Lisa Schulmeister, RN, MN, APRN-BC, OCN®, FAAN
Editor-in-Chief OncLive Nursing
Oncology Nursing Consultant, Adjunct Assistant Professor of Nursing
Louisiana State Health Sciences Center in New Orleans, Louisiana
The American Cancer Society, the Centers for Disease Control and Prevention (CDC), the National Cancer Institute, and the North American Association of Central Cancer Registries provide an annual update on cancer incidence, trends, and death rates.1
For the first time, this year’s report includes human papillomavirus (HPV)–associated cancer incidence and HPV vaccination prevalence data.
Death rates continued to decline for all cancers combined for men and women of all major racial and ethnic groups and for most major cancer sites, with the exception of liver, kidney, and thyroid cancer, which increased. Cancer incidence rates decreased in men and stabilized in women.

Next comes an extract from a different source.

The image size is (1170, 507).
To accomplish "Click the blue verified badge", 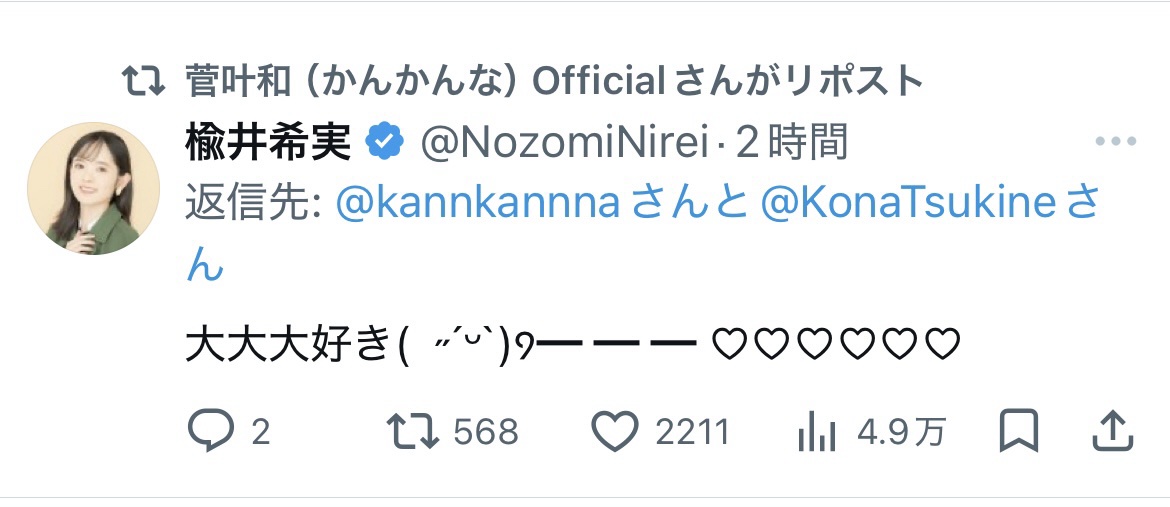I will [x=385, y=143].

The incidence of cervical cancer, an HPV-associated cancer, declined slightly; however, incidence rates increased for oropharyngeal and anal cancer, which also are considered HPV-associated cancers. Cervical cancer alone represents 53.4% of the total number of HPVassociated cancers among women. Anal cancer accounts for 15.6% of HPV-associated cancers, and oropharyngeal cancer accounts for 78.2% of HPV-associated cancers among men and 11.6% of HPV-associated cancers among women. The presence of HPV DNA detected in oropharyngeal cancers increased from 16.3% in 1984-1989 to 71.7% in 2000-2004. The increasing trend for HPVassociated oropharyngeal cancer rates is in stark contrast with the overall decreasing trend for tobacco-related oropharyngeal cancers, largely because of declines in tobacco use.
HPV vaccination can prevent HPV-associated cancers, and the Healthy People 2020 HPV vaccination target is 80%. According to 2010 national survey data, only 32% of girls aged 13 to 17 years had received the recommended three doses of the HPV vaccine, and coverage was significantly lower among the uninsured and in the southern states of Alabama and Mississippi, where cervical cancer rates were highest and recent Pap testing rates the lowest.
The low HPV vaccine uptake in the United States overall and among socioeconomic disadvantaged groups has been attributed to a combination of factors, including lack of healthcare provider recommendations, inadequate reimbursement, infrequent use of reminder/ recall systems that may foster completion of the threedose vaccination series, parental hesitancy, and general challenges in vaccine delivery to adolescents. Concerns that made headlines in the recent past were injectionrelated fainting and rare neurologic effects attributed to the vaccine.
A recent evaluation of the HPV vaccine after the administration of more than 600,000 doses, however, found no statistically significant increased rate of adverse events.
The CDC’s Advisory Committee on Immunization Practices recommends routine vaccination of girls aged 11 or 12 years with three doses of either a bivalent or quadrivalent vaccine and routine vaccination of boys aged 11 or 12 years with three doses of quadrivalent vaccine. Vaccination also is recommended for women aged 13-26 years and men aged 13-21 years who were not vaccinated previously (men aged 22-26 years may also receive the vaccine).
The bivalent HPV vaccine contains two types of purified virus-like particles of the major capsid L1 protein of HPV types 16 and 18, and the quadrivalent contains HPV types 6, 11, 16, and 18. Only the District of Columbia and Virginia have school mandates for HPV vaccination. However, the HPV immunization rates in Washington, DC (57.5%) and Virginia (54.0%) are only slightly higher than the national average of 48.7%, due in part to parental optout provisions in state laws.
Primary prevention of HPV-associated cancers is achieved through vaccination. Healthcare providers are in a unique position to educate themselves, their patients, and the public about the vaccine and ongoing research. The efficacy of less than three doses of the HPV vaccine is being studied, and second-generation vaccines that target additional HPV types are being developed. Although there has been some question about the need for reimmunization, current data suggest adequate duration of protection afforded by the currently approved bivalent and quadrivalent HPV vaccines.
1. Jemal A, Simard EP, Dorell C, et al. Annual Report to the Nation on the Status of Cancer, 1975-2009, Featuring the Burden and Trends in Human Papillomavirus (HPV)–Associated Cancers and HPV Vaccination Coverage Levels [published online ahead of print January 7, 2013]. J Natl Cancer Inst. doi: 10.1093/jnci/djs491.